Debt Repurchase/Debt Issuance
In March 2009, the Company retired its $281 million 7 5/8% senior notes due March 2009 for 100% of the outstanding principal amount, plus accrued interest as of the maturity date.
In April 2009, the Company issued $400 million of 12.25% senior notes due 2017 in a private placement under SEC Rule 144A.
Equity Draw-down Program
As of May 31, 2009, the Company issued a total of 12.8 million common shares of its Class A common stock under an equity offering for gross proceeds of $126.3 million, or $9.86 per share. The Company is authorized to sell shares for up to $275 million under the equity offering. The Company will use the proceeds from the equity offering for general corporate purposes.
SIX MONTHS ENDED MAY 31, 2009 COMPARED TO
SIX MONTHS ENDED MAY 31, 2008
Homebuilding
Revenues from home sales decreased 33% in the six months ended May 31, 2009 to $1.3 billion from $2.0 billion in 2008. Revenues were lower primarily due to a 26% decrease in the number of home deliveries, excluding unconsolidated entities, and a 10% decrease in the average sales price of homes delivered in 2009. New home deliveries, excluding unconsolidated entities, decreased to 5,274 homes in the six months ended May 31, 2009 from 7,166 homes last year. In the six months ended May 31, 2009, new home deliveries were lower in each of the Company's homebuilding segments and Homebuilding Other, compared to 2008. The average sales price of homes delivered decreased to $248,000 in the six months ended May 31, 2009 from $276,000 in 2008, primarily due to reduced pricing. Sales incentives offered to homebuyers were $51,800 per home delivered in 2009, compared to $48,400 per home delivered in 2008.
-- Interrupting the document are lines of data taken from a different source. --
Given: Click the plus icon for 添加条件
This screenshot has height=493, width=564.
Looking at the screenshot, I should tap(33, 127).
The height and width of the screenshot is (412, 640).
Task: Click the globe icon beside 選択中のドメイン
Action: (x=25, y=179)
Gross margins on home sales were $110.3 million, or 8.4%, in the six months ended May 31, 2009, which included $75.3 million of SFAS 144 valuation adjustments, compared to gross margins on home sales of $225.1 million, or 11.4%, in the six months ended May 31, 2008, which included $99.8 million of SFAS 144 valuation adjustments. Gross margins on home sales excluding SFAS 144 valuation adjustments were $185.6 million, or 14.2%, in the six months ended May 31, 2009, compared to $324.9 million, or 16.5%, in 2008. Gross margin percentage on home sales, excluding SFAS 144 valuation adjustments, decreased compared to last year, primarily due to higher sales incentives offered to homebuyers as a percentage of revenues from home sales as the Company focused on reducing its completed, unsold inventory. Gross margins on home sales excluding SFAS 144 valuation adjustments is a non-GAAP financial measure (please refer to the Non-GAAP Financial Measure section within this release).
Selling, general and administrative expenses were reduced by $118.3 million, or 36%, in the six months ended May 31, 2009, compared to the same period last year, primarily due to reductions in associate headcount, variable selling expenses and fixed costs. As a percentage of revenues from home sales, selling, general and administrative expenses improved to 16.3% in the six months ended May 31, 2009, from 16.8% in 2008.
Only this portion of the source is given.